Provided records |

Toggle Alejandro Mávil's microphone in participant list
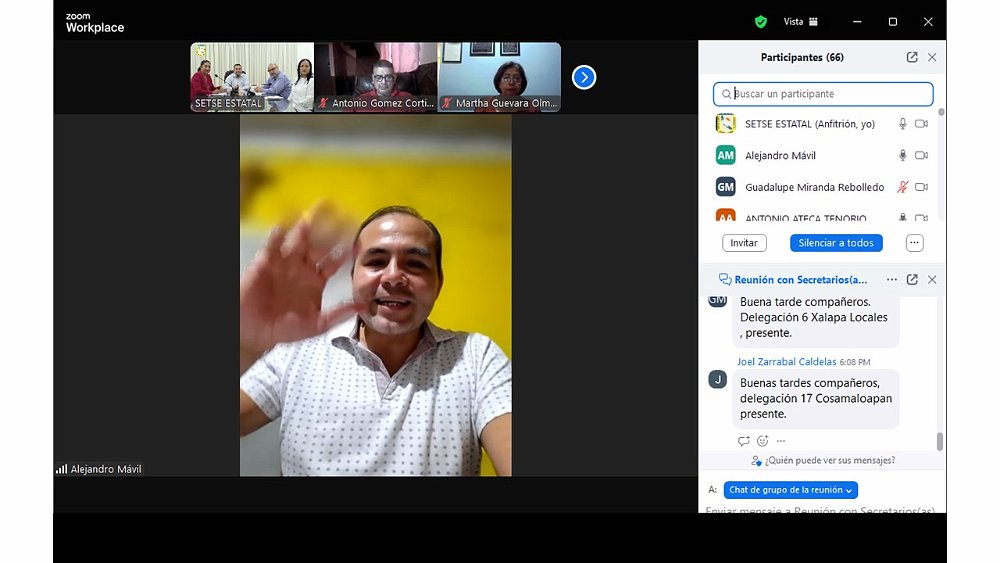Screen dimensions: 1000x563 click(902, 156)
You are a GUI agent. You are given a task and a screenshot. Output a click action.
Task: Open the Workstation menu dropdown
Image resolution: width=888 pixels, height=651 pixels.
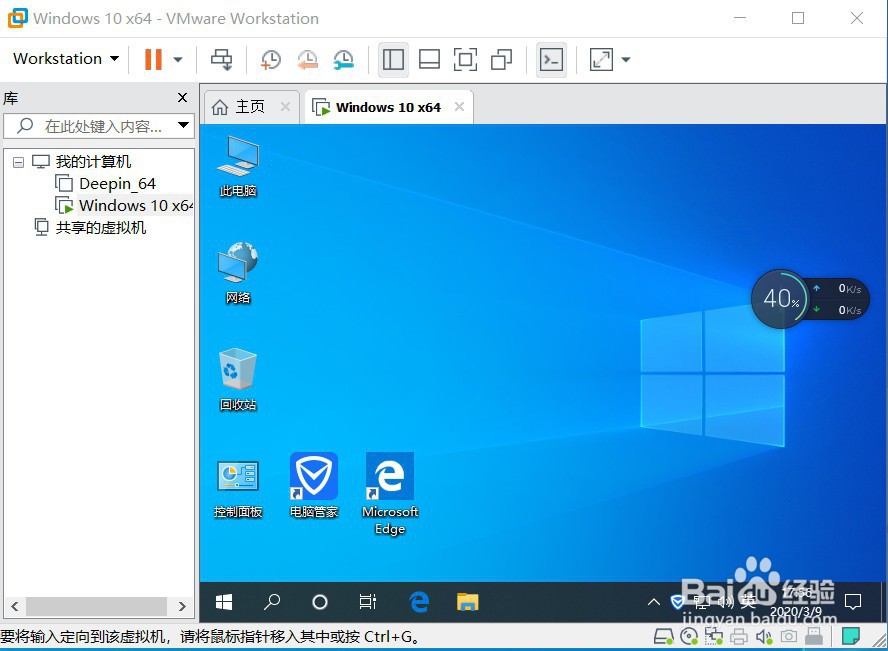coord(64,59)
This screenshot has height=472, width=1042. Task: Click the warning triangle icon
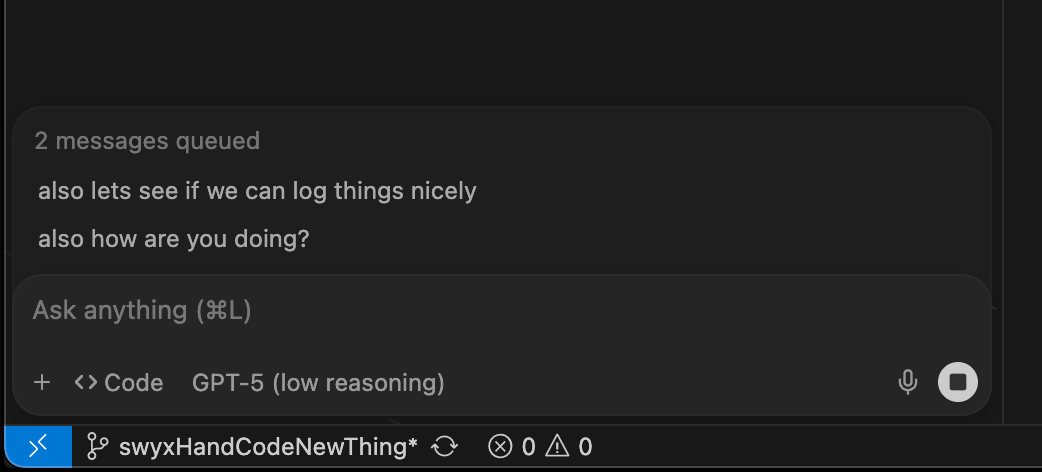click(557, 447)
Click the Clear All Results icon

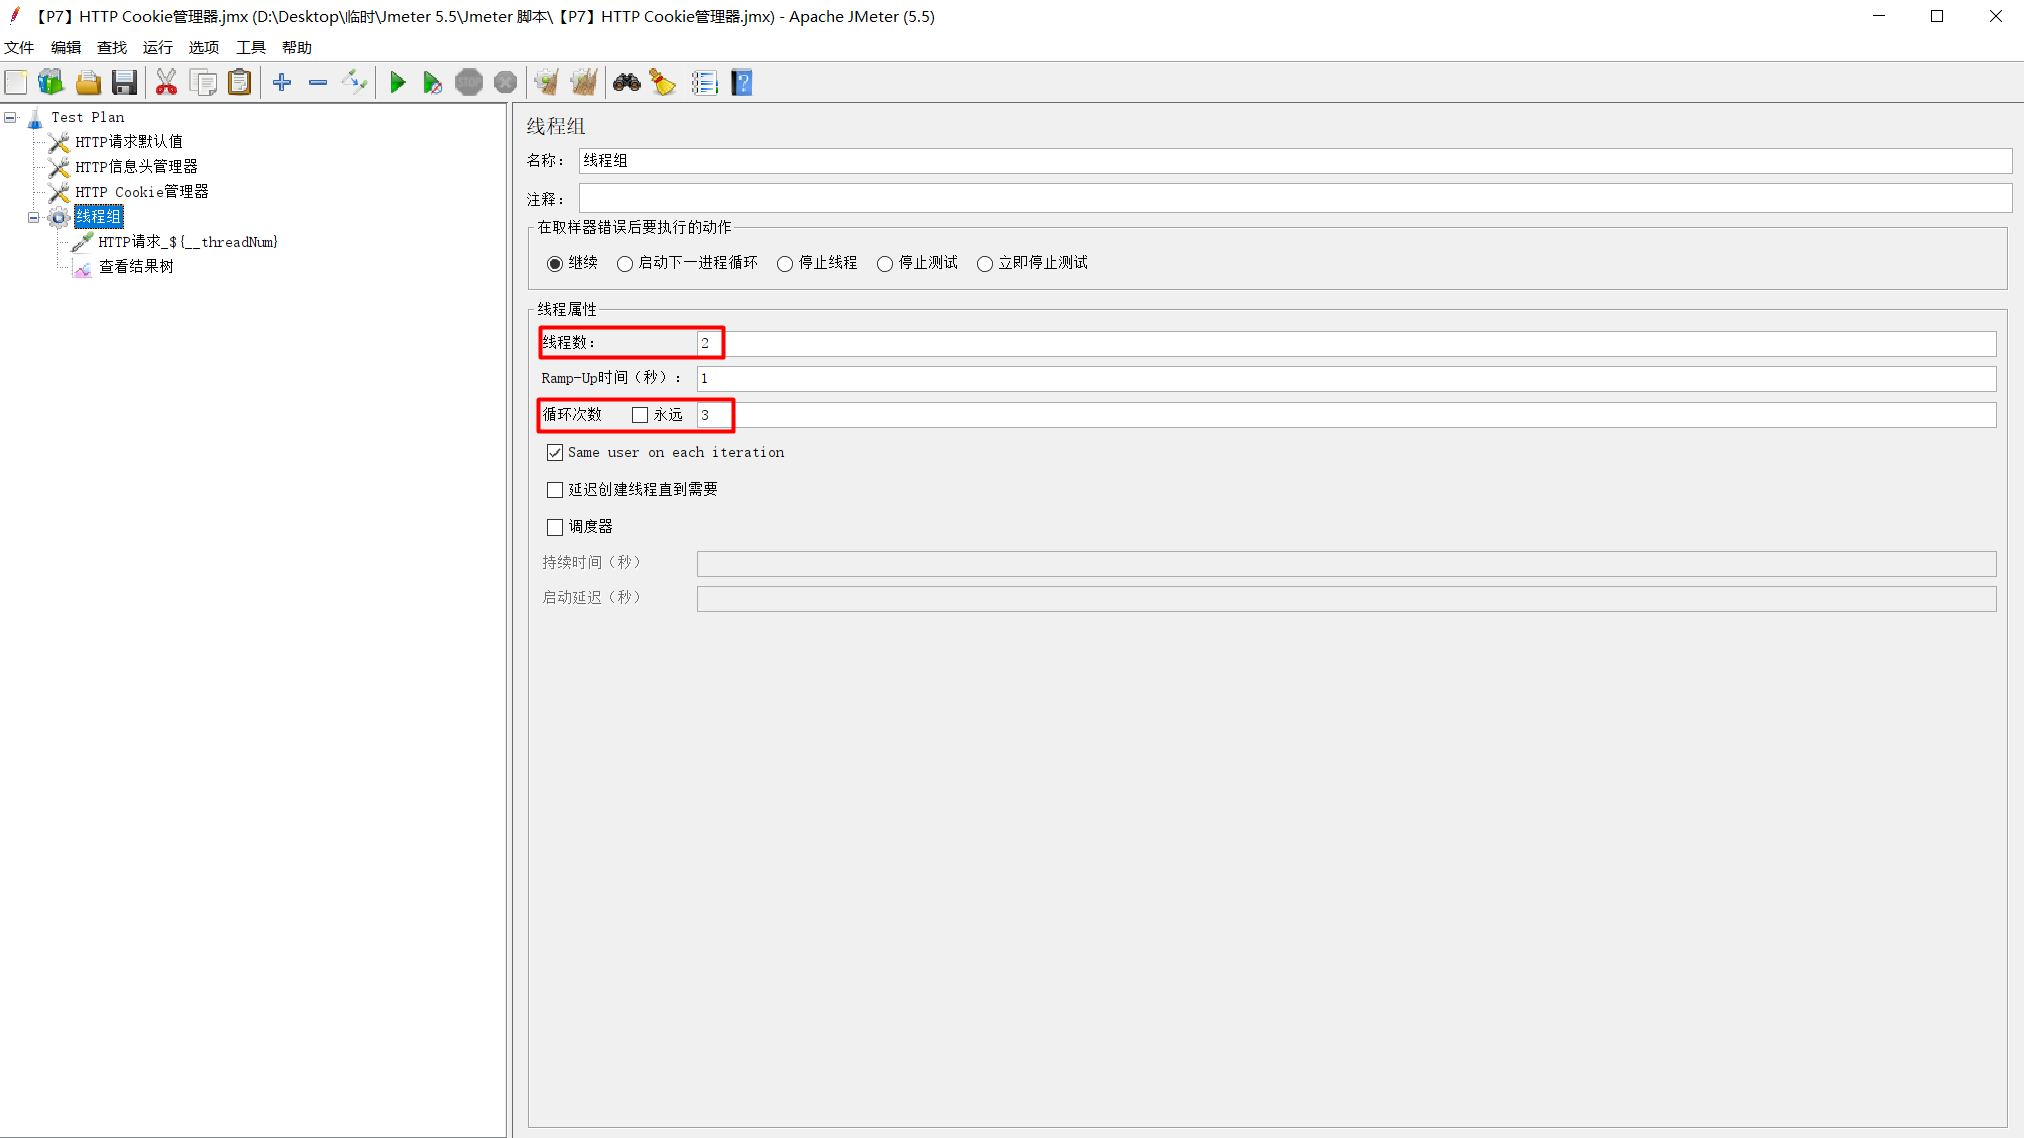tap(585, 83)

Request | Copy out the text of all the items above word for word, leaving out the pictures.

Answer for the task |
Toggle Alejandro Mávil's microphone in participant list
Screen dimensions: 1000x563 click(902, 156)
You are a GUI agent. You are given a task and a screenshot. Output a click action.
Task: Open the Workstation menu dropdown
Image resolution: width=888 pixels, height=651 pixels.
coord(64,59)
This screenshot has height=472, width=1042. Task: Click the warning triangle icon
click(557, 447)
Click the Clear All Results icon

tap(585, 83)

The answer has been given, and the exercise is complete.